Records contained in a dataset
========

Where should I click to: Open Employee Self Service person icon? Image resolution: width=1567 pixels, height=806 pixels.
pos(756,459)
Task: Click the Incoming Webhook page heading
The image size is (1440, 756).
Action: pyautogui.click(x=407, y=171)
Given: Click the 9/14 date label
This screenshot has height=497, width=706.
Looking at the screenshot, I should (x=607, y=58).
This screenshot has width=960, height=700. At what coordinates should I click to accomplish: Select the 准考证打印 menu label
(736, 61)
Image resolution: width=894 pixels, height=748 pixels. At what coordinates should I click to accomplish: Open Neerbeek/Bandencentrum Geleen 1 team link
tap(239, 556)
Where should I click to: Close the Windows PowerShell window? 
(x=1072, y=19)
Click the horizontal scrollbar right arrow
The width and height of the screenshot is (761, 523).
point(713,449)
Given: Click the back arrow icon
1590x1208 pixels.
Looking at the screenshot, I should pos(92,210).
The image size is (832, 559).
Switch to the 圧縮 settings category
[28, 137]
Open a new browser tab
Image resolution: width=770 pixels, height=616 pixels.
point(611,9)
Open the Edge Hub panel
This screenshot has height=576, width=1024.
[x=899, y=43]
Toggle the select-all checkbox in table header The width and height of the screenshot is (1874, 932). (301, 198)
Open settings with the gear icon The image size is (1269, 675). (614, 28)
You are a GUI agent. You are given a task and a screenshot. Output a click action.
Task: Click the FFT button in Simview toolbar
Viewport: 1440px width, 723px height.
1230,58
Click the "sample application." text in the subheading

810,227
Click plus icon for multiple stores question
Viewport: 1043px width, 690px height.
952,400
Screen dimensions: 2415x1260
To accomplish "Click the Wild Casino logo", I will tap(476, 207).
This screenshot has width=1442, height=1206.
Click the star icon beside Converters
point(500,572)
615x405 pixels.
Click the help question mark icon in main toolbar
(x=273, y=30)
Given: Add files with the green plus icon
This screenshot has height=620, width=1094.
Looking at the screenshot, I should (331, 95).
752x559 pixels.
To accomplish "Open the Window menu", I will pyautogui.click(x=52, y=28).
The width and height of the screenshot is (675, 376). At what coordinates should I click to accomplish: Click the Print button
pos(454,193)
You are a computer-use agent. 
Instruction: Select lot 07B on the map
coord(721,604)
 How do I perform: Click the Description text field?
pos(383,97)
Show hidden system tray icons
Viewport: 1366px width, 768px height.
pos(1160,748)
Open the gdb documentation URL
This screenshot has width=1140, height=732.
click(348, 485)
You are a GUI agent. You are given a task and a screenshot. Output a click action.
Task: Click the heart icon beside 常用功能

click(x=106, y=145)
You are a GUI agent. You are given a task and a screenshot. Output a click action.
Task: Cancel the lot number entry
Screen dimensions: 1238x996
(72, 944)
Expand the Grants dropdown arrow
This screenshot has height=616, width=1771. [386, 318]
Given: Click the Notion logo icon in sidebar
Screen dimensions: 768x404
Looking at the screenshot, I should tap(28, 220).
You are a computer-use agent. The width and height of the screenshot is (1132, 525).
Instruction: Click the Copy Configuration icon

========

[WORK INSTRUCTIONS] Please retype all of the records above exactly as they are.

[OUTPUT]
Where should I click to: Open Employee Self Service person icon? Image resolution: width=1567 pixels, height=806 pixels.
pos(756,459)
Task: Click the Incoming Webhook page heading
The image size is (1440, 756).
Action: pyautogui.click(x=407, y=171)
Given: Click the 9/14 date label
This screenshot has height=497, width=706.
Looking at the screenshot, I should (x=607, y=58).
This screenshot has width=960, height=700. At what coordinates should I click to accomplish: Select the 准考证打印 menu label
(736, 61)
Image resolution: width=894 pixels, height=748 pixels. At what coordinates should I click to accomplish: Open Neerbeek/Bandencentrum Geleen 1 team link
tap(239, 556)
Where should I click to: Close the Windows PowerShell window? 
(x=1072, y=19)
Click the horizontal scrollbar right arrow
The width and height of the screenshot is (761, 523).
point(713,449)
Given: Click the back arrow icon
1590x1208 pixels.
Looking at the screenshot, I should pos(92,210).
The image size is (832, 559).
Switch to the 圧縮 settings category
[28, 137]
Open a new browser tab
Image resolution: width=770 pixels, height=616 pixels.
point(611,9)
Open the Edge Hub panel
This screenshot has height=576, width=1024.
[x=899, y=43]
Toggle the select-all checkbox in table header The width and height of the screenshot is (1874, 932). (301, 198)
Open settings with the gear icon The image size is (1269, 675). (614, 28)
You are a GUI agent. You are given a task and a screenshot. Output a click action.
Task: Click the FFT button in Simview toolbar
Viewport: 1440px width, 723px height.
1230,58
Click the "sample application." text in the subheading

810,227
Click plus icon for multiple stores question
Viewport: 1043px width, 690px height.
952,400
Screen dimensions: 2415x1260
To accomplish "Click the Wild Casino logo", I will tap(476, 207).
This screenshot has width=1442, height=1206.
Click the star icon beside Converters
point(500,572)
615x405 pixels.
Click the help question mark icon in main toolbar
(x=273, y=30)
Given: Add files with the green plus icon
This screenshot has height=620, width=1094.
Looking at the screenshot, I should (331, 95).
752x559 pixels.
To accomplish "Open the Window menu", I will pyautogui.click(x=52, y=28).
The width and height of the screenshot is (675, 376). At what coordinates should I click to accomplish: Click the Print button
pos(454,193)
You are a computer-use agent. 
Instruction: Select lot 07B on the map
coord(721,604)
 How do I perform: Click the Description text field?
pos(383,97)
Show hidden system tray icons
Viewport: 1366px width, 768px height.
pos(1160,748)
Open the gdb documentation URL
This screenshot has width=1140, height=732.
click(348, 485)
You are a GUI agent. You are given a task and a screenshot. Output a click action.
Task: Click the heart icon beside 常用功能

click(x=106, y=145)
You are a GUI agent. You are given a task and a screenshot. Output a click action.
Task: Cancel the lot number entry
Screen dimensions: 1238x996
(72, 944)
Expand the Grants dropdown arrow
This screenshot has height=616, width=1771. [386, 318]
Given: Click the Notion logo icon in sidebar
Screen dimensions: 768x404
Looking at the screenshot, I should tap(28, 220).
You are a computer-use agent. The width and height of the screenshot is (1132, 525).
Instruction: Click the Copy Configuration icon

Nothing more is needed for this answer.